Mr Mbatha added that responsibility for those on ships lay with the ship owners, but in many cases once there had been an incident, the ship owner would not be contactable, in which case the DoT had to play a role. The DoT tried to ensure that in the first instance any ship pilots would be competent and experienced, to avoid negligence and accidents.
 
Mr L Ramatlakane (ANC) also asked about the responsibility of ship owners, and the degree of compliance with the legislation, and with the international Convention. He asked about capacity in South Africa to detain ships and asked for numbers of those that were detained. He said he was not aware that South Africa had such a high volume of traffic in the ocean, and this was a matter of environmental concern.

Mr Vilane responded that it was the responsibility of the flag state to ensure compliance and monitoring of ships. If ships were detained, they were docked, but he did not have the figures with him of those that had been detained. The DoT needed to coordinate with other departments to ensure control of the volume of shipping in the ocean.
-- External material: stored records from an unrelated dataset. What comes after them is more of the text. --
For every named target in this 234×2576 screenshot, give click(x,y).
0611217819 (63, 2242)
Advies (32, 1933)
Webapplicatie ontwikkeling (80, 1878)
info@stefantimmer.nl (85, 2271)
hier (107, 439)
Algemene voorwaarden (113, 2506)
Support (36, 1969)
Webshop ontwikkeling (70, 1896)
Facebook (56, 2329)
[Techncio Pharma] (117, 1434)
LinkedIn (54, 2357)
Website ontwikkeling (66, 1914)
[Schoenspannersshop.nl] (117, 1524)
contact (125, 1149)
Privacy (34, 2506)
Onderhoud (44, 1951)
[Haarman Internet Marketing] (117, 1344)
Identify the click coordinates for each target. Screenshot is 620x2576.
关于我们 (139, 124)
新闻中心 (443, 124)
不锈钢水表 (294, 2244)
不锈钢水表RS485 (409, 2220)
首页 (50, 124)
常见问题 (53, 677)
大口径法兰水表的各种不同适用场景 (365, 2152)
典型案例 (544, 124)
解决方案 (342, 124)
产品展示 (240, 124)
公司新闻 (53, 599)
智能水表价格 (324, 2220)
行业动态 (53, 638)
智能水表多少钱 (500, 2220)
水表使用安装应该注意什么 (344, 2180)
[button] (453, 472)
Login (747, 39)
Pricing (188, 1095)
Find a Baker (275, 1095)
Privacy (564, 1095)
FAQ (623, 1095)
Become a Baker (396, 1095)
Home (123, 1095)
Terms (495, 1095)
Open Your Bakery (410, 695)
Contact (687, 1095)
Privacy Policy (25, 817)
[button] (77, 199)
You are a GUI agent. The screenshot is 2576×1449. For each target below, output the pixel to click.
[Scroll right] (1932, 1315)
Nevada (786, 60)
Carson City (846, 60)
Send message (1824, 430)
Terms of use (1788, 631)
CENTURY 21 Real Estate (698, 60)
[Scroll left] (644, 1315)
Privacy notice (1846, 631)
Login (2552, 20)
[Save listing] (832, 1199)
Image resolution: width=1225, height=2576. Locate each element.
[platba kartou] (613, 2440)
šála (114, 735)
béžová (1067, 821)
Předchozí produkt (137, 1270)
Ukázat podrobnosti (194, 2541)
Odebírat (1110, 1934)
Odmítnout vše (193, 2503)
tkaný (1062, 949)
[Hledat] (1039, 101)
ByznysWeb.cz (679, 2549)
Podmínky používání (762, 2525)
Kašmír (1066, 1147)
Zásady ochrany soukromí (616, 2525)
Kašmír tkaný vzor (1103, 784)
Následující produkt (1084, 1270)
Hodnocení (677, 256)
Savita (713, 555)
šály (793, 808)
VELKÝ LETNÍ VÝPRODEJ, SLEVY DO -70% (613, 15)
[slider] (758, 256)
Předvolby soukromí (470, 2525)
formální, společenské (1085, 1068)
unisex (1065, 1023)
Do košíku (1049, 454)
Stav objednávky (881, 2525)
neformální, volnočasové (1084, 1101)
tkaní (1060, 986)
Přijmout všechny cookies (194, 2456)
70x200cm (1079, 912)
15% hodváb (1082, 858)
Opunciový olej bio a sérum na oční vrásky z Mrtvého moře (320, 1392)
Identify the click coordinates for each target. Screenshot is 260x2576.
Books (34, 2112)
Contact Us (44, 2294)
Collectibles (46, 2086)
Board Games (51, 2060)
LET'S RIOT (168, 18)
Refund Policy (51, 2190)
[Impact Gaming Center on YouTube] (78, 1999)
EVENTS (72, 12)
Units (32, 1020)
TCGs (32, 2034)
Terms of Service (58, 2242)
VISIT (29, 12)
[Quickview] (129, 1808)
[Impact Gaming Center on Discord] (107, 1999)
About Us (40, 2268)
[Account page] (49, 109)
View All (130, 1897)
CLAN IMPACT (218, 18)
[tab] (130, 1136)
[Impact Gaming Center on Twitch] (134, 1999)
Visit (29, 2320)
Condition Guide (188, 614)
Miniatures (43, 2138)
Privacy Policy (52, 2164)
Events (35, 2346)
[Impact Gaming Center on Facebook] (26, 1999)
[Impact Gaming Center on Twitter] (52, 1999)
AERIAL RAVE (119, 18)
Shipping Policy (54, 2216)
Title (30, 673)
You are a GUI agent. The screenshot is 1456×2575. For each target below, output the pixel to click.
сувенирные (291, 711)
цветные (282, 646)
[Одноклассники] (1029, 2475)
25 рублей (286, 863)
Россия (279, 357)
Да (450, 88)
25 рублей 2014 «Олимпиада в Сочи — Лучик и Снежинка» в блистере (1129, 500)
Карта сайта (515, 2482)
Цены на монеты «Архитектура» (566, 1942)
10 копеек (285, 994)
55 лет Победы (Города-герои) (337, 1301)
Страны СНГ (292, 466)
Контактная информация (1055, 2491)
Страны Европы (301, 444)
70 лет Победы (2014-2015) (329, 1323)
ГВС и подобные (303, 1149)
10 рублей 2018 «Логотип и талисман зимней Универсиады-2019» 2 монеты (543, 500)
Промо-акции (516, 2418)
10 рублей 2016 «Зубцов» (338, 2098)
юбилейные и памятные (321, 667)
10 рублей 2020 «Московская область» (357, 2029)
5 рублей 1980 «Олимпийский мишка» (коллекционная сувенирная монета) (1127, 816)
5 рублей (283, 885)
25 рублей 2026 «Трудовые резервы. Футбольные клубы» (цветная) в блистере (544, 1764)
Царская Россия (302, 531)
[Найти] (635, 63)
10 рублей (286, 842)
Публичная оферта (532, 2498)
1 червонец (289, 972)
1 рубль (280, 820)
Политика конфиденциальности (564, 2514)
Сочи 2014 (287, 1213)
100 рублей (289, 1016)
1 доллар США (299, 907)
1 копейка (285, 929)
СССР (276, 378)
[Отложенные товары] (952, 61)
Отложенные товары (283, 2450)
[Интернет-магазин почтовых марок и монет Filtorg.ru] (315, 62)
Ms Phumelela Ngema, Parliamentary Legal Adviser, noted that the presentation by the Department had been thorough and attempted to provide a background on the four annexes that were already approved and were being implemented. Now the Committee had been given this information, it needed to make a recommendation to the House whether South Africa should now also accede to Annexes IV and VI, and that would give binding effect to the whole Convention.

Ms S Xego-Sovita (ANC) indicated that she was not aware that large ships had such great potential to discharge up to 100 000 litres of sewage per day. She said the Department needed to provide detailed information on the programme Operation Phakisa, in the future meetings.

Members proposed, seconded, and agreed a motion to recommend the accession to the Annexes IV and VI.